Worldwide luxury expansion is booming, with new ships launching from Viking Ocean Cruises, Regent Seven Seas Cruises, Silversea Cruises and Seabourn Cruise Line, along with the explosive announcements of new cruise products from Crystal Cruises’ new owner and the expected newbuilds coming out of Ponant’s sale.
Most of the ships coming into the market are large, and often the largest in a fleet. Norwegian Cruise Line’s Norwegian Escape is the company’s biggest ship. Royal Caribbean International is debuting the 4,180-passenger Ovation of the Seas, the third Quantum-class vessel, and the Oasis-class 5,400-passenger Harmony of the Seas. Regent’s 738-passenger Seven Seas Explorer will be the largest ship in the company’s fleet, as will Holland America Line’s 2,650-guest Koningsdam. With capacity for 604 passengers, the new Seabourn Encore will be around 34 percent larger than the rest of the line’s ships, and the 4,000-guest Carnival Vista from Carnival Cruise Lines will be the largest vessel in cruising’s biggest fleet.

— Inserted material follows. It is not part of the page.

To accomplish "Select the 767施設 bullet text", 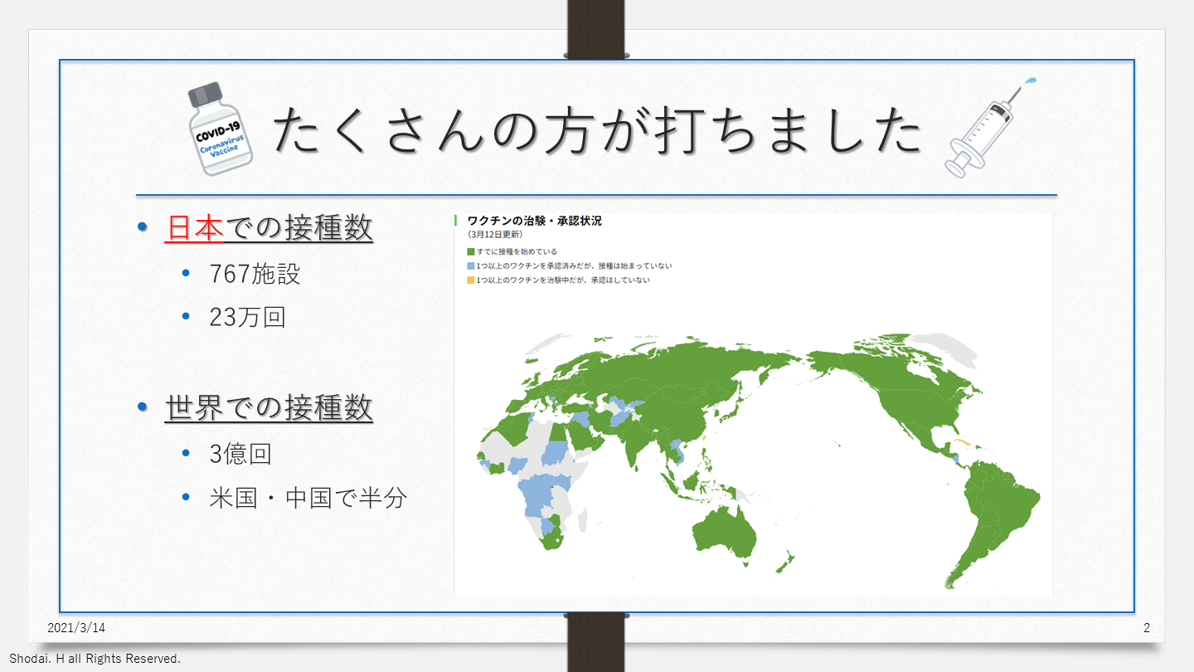I will pos(255,275).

Meanwhile, Cruise Lines International Association’s (CLIA) economic impact analysis last year showed that China is a main driver of passenger growth in Asia, adding 480,000 more cruise travelers since 2012, a nearly 80 percent compound annual growth. CLIA also reported that cruise tourism in Asia is growing at double-digit rates, both in capacity and as a passenger source market.
Cruise lines are getting the message. Carnival Corporation & plc is creating a new line based in China, working with the nation’s largest shipbuilder to construct vessels within the country. Royal Caribbean announced that capacity will be up again next year with the addition of Ovation of the Seas in Tianjin and the year-round presence of Quantum of the Seas in Shanghai. New ships, some originally expected in the North American market, are being sent to China, including Princess Cruises’ Majestic Princess. Carnival has reported that ships from its brands Carnival Cruise Lines and AIDA will also be moving into the Chinese market. In September, MSC Cruises announced that it is partnering with Caissa Touristic, which also works with Princess, Royal Caribbean and Costa Cruises, to place its first ship in China next year. And in mid-October, Norwegian threw its hat into the ring, declaring that it will bring its 2017 newbuild (formerly planned as Norwegian Bliss and now to be renamed) to China, as well.
In an October earnings call, Royal Caribbean International reported that the strength it is seeing in the Caribbean this year will continue into 2016, and Caribbean sailings of all lengths continue to remain popular. The company will have three Oasis-class ships sailing in the region by the end of next year, when the new Harmony of the Seas will join Oasis and Allure for the winter of 2016 and 2017.
According to Royal Caribbean, its booking window has increased by approximately 30 days over the last two years. This may be related to the company’s policy of internally banning any new discounts in the U.S. and Canada in the final 10, 20, 30 or 40 days before cruises embark — a policy that will soon extend into the U.K.
The industry looks extremely robust in all segments, with diverse new ships coming in for the next two years and beyond — a great contrast to the choppy waters a few years ago.